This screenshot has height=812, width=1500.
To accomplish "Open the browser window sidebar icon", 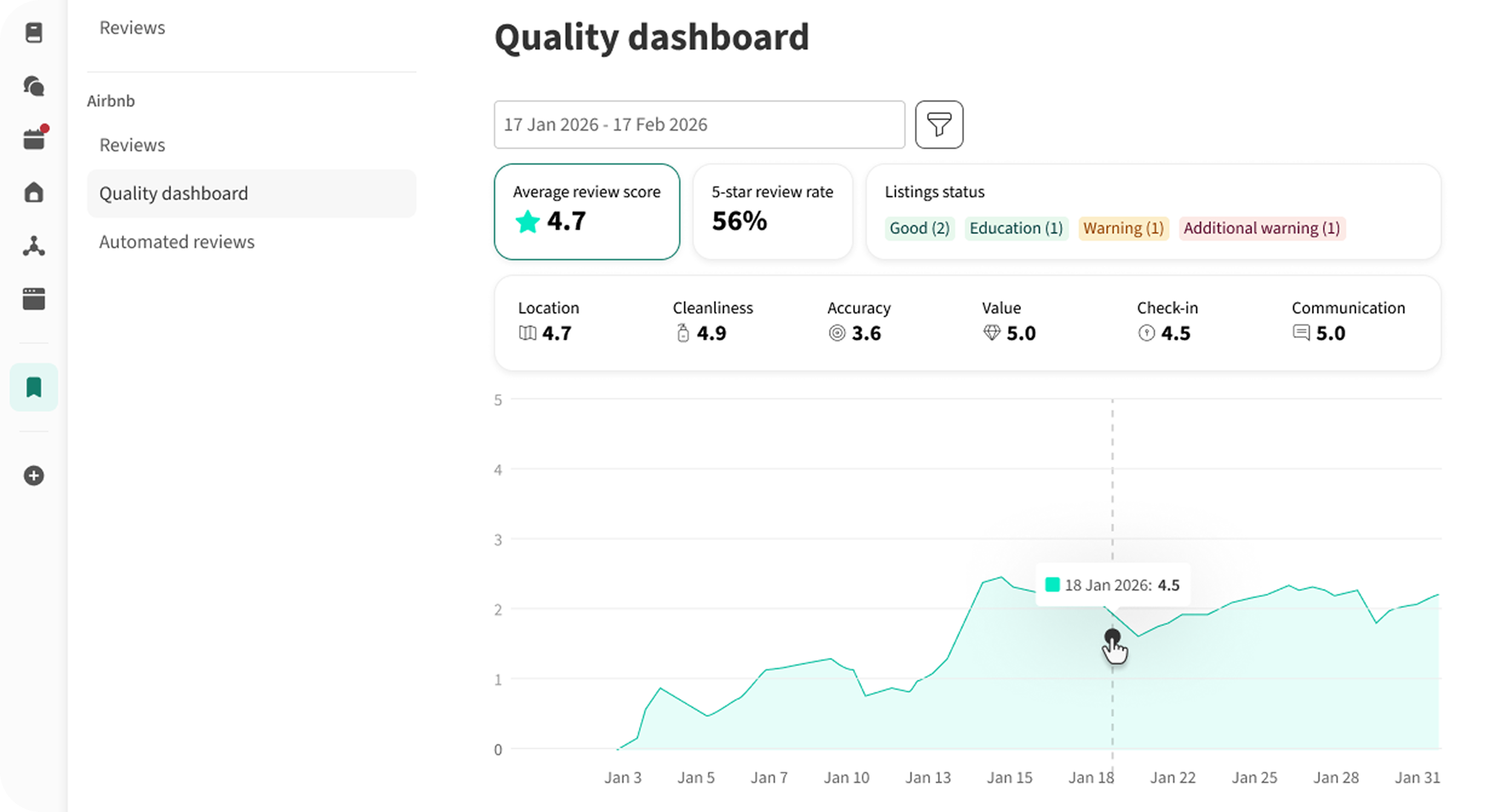I will coord(34,299).
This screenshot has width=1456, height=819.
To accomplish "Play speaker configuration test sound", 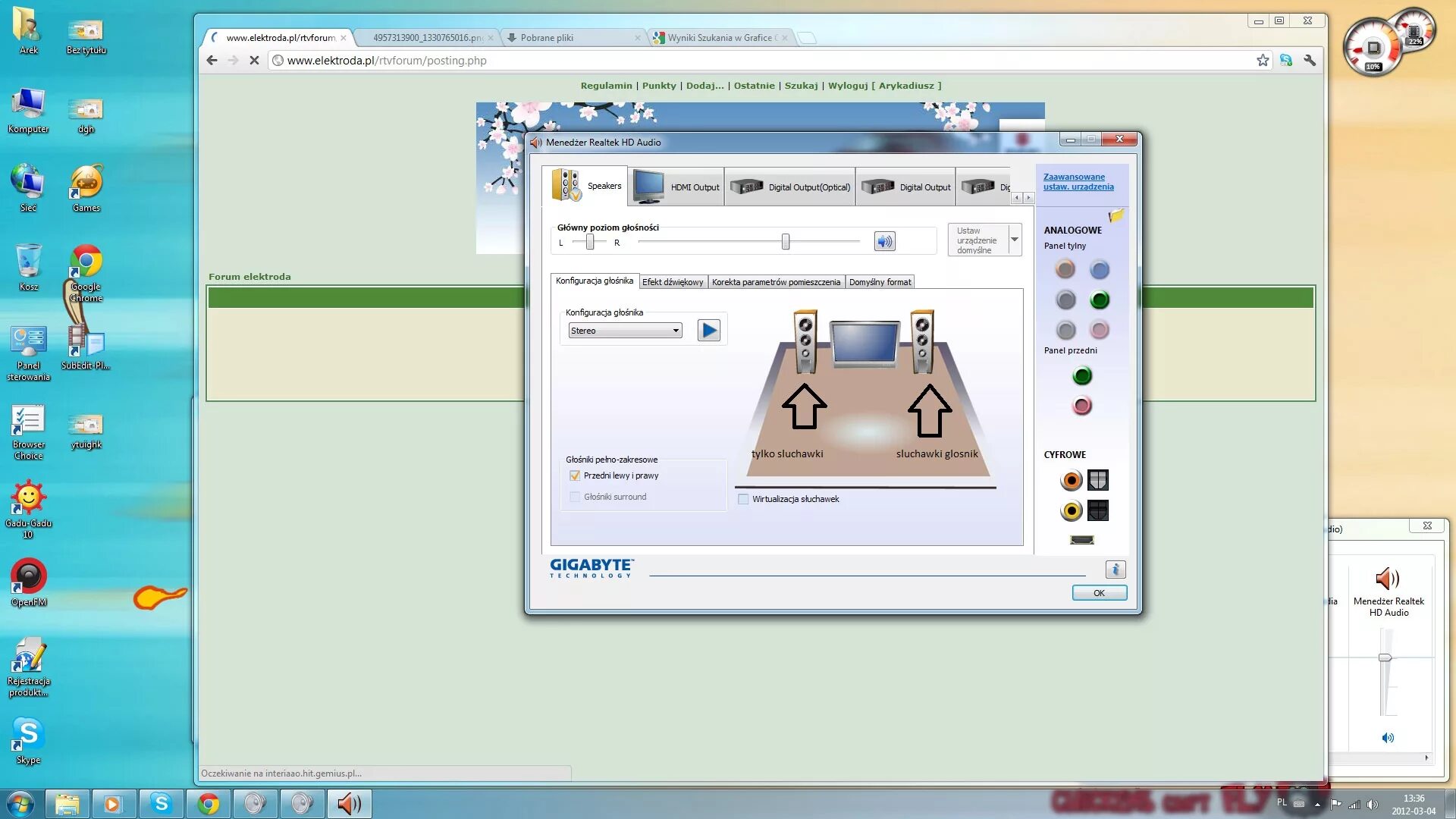I will (708, 331).
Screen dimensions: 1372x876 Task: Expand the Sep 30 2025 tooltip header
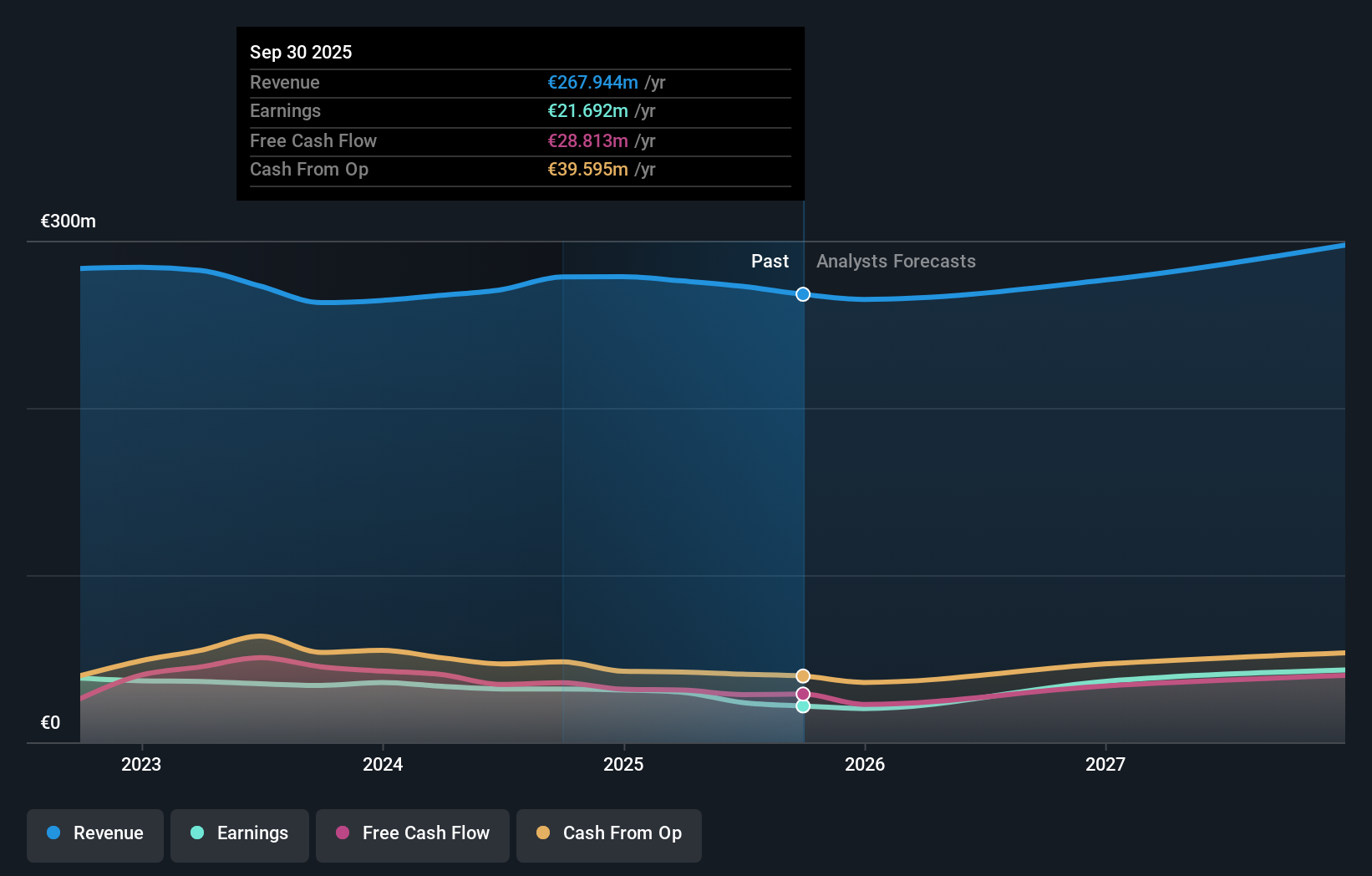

==============================

Exercise objective
Within the records, how many lines carry the word "width"? Reply with the figure alone.

Reply to the task
2